Obama is not blind to the similarities, nor are his closest confidantes. His vice-president, Joe Biden, and his chief of staff, Rahm Emanuel, are reportedly opposed to a troop buildup, at odds with the top military commanders pushing the president for more soldiers.
As Obama mulls over the correct course, he's reportedly ordered his closest advisers to look back in history -- particularly the war in Vietnam.
Historian Gordon Goldstein's book on the conflict, "Lessons in Disaster: McGeorge Bundy and the Path to War in Vietnam," is on the president's required reading list. The book chronicles how Bundy, one of the key architects of Vietnam, came to regret America's involvement in the conflict.
Obama is clearly keen to avoid Johnson's fate, but he's also reportedly pointed out to those in his inner circle some crucial differences between the two conflicts: chiefly, that the Vietnamese communists wanted to unite their country, while al Qaida's primary aim is America's destruction.
North Korea, as well, served little strategic purpose to the United States except as a chess piece in its Cold War maneuverings.
"Our quest in Afghanistan, on the other hand, is entwined with the interests of our ally, Pakistan, a nuclear nation and a crucial security interest of the United States," Goldstein wrote in the Los Angeles Times on Thursday.
And yet, there are striking similarities, Goldstein added.
In 1961, Goldstein wrote, Maj. Gen. Edward Lansdale reported to Kennedy that "Vietnam is in critical condition . . . requiring emergency treatment." Lansdale warned the president that without drastic action, the government would be overthrown in in months.
Kennedy dismissed the assessment. Incidentally, Lansdale later became the subject of a Kennedy assassination conspiracy theory when the longtime CIA operative was allegedly spotted at Dealey Plaza in Dallas on the day Kennedy was slain.
Like Lansdale, Gen. Stanley McChrystal has also predicted that without more troops and resources, the war in Afghanistan "will likely result in failure" within a year, Goldstein pointed out.
"Although Vietnam and Afghanistan are disparate wars separated by decades and different national interests, the core questions the commander-in-chief must resolve remain remarkably similar," Goldstein wrote.
Hess points out the unenviable positions both Nixon and Obama were placed in as reluctant wartime presidents.
"Once you're in them, these are exceedingly difficult wars to get out of, and ego tends to get involved," said Hess, now a senior fellow at the Brookings Institution think tank in Washington.

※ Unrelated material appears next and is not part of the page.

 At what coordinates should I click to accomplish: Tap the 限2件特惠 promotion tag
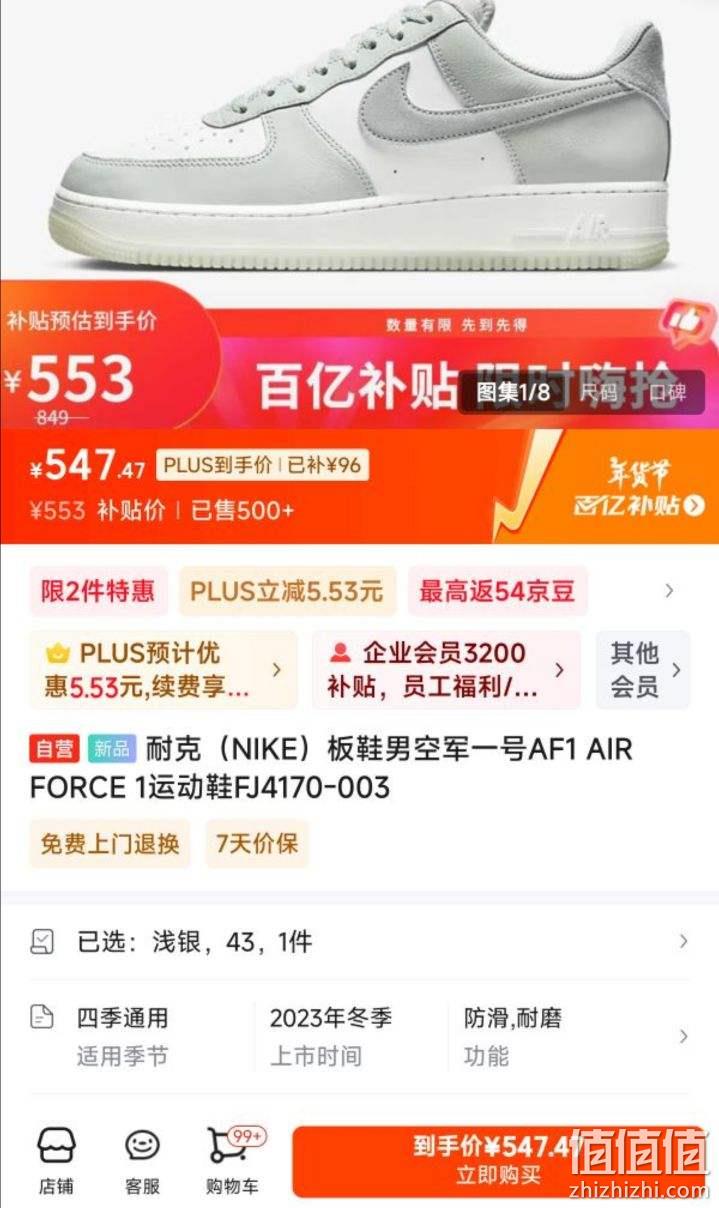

"Nixon campaigned on his intention to get out of Vietnam, but he also didn't want to be known as the first president to lose a war. You can be sure those sorts of thoughts are also occurring right now to people in the White House."

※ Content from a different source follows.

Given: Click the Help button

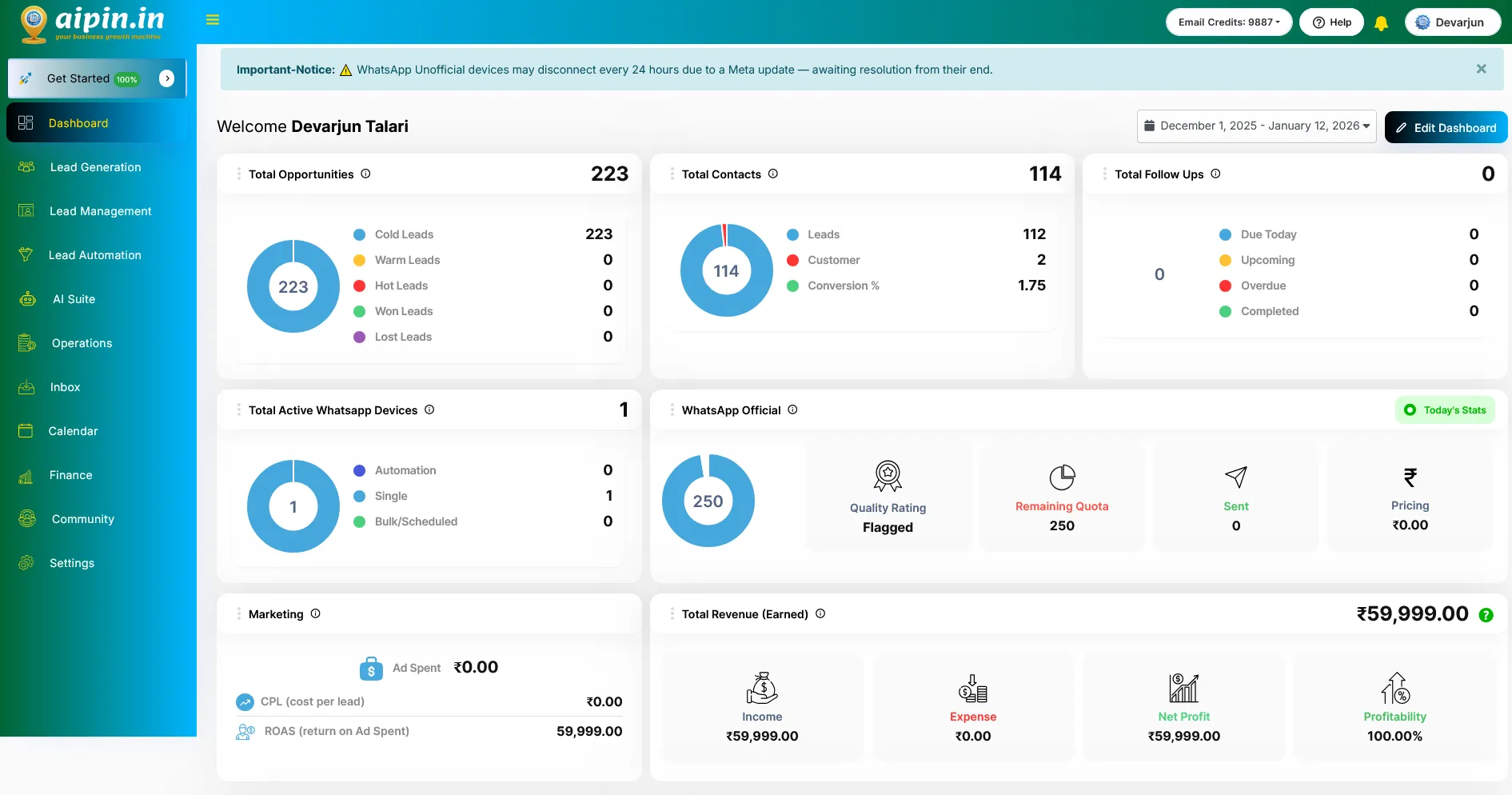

And yet Obama would apparently have the support of many Americans if he opted against sending more troops to Afghanistan. A new Gallup poll suggests 51 per cent of Americans oppose sending new troops, including 44 per cent who said it's time to start winding down the U.S. involvement in Afghanistan.
Earlier this week, Obama rejected the options that his so-called war council presented to him and has asked for revisions over the next few weeks. The news comes in the wake of a warning by the U.S. envoy to Afghanistan, Karl Eikenberry, a former commander in the country.
Eikenberry urged Obama against a buildup until the country's president, Hamid Karzai, proves he's serious about tackling the government corruption that has fuelled the rise of the Taliban.
More U.S. troops, Eikenberry has cautioned Obama, will simply serve to prop up a weak and corruption-plagued government. Karzai reportedly contacted the ambassador's office on Thursday in response to his warning.
At the war council meeting, Obama also reportedly wanted an exit strategy -- a road map detailing how and when U.S. troops would turn over responsibility to the Afghan government.
He's considering options that include adding 30,000 or more U.S. forces to take on the Taliban in key areas of Afghanistan and to buy time for the Afghan government's inadequate and ill-equipped fighting forces to prepare to take over.